Under questioning from evidence leader Nthuthuzelo Vanara, Marsden said at the time of negotiations Eskom’s stance passed “commercial muster” but the picture grew murky as months passed and more facts came to light.

After the mine was sold to Tegeta, it transpired that the fine was slashed to less than a quarter and the company finally had to pay R500 million this year.

Economic Freedom Fighters chief whip Floyd Shivambu said the Gupta family and Duduzane Zuma, a partner in Tegeta, continued to profit from the deal to this day though they had nominally sold the company.

“They sell Tegeta to themselves, to a shelf company in Dubai, and they continue to supply coal to Eskom. … Tegeta is still the beneficiary of millions.”

He then called for Parliament to intervene immediately and not wait to conclude the inquiry into state capture at Eskom, which was in part prompted by former Public Protector Thuli’s Madonsela’s report “State of Capture”. Madonsela found that Eskom went to suspicious lengths to ensure the Optimum mine went to Tegeta.

Shivambu said ordinary people, and the national economy, would suffer for the deal because Eskom was demanding a 20 percent increase in electricity tariffs to ease its financial woes.

“Can Parliament not take an immediate resolution to halt some of the ongoing crime?

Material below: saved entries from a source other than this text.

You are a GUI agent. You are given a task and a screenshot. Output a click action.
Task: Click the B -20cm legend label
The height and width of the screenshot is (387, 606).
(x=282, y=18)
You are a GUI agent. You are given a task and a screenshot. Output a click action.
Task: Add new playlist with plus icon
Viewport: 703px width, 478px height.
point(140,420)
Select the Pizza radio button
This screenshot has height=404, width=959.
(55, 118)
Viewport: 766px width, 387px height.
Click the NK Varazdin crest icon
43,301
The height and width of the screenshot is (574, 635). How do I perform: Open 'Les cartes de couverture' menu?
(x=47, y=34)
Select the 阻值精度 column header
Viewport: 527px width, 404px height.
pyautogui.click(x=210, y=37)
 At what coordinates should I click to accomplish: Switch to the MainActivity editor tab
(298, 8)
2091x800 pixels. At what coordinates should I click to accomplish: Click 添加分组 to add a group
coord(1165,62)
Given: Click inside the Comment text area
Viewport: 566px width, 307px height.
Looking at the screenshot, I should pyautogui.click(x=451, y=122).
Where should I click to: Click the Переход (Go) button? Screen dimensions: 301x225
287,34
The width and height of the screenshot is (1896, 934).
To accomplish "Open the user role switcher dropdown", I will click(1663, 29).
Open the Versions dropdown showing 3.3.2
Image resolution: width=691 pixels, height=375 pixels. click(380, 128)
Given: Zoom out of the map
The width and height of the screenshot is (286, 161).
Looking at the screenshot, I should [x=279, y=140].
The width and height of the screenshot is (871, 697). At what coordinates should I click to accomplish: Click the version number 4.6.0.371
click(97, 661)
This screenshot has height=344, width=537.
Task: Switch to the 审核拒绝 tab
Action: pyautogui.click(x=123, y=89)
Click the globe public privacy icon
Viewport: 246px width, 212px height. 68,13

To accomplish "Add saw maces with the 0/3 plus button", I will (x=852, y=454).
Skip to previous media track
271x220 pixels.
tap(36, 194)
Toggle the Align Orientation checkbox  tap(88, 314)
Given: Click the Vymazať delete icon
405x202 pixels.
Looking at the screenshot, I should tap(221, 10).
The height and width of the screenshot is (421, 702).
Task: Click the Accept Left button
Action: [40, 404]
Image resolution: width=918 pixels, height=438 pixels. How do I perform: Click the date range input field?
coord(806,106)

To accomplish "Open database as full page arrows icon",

The implications is on ordinary people who are now going to be forced to pay 20 percent more for electricity because of mismanagement at Eskom. We have to do something, I don’t think our hands are completely tied.”

He said the inquiry should table a preliminary report as early as next week, or else “we are going to collapse South Africa, we are going to collapse the entire fiscus on our watch.”

The inquiry will continue on Friday.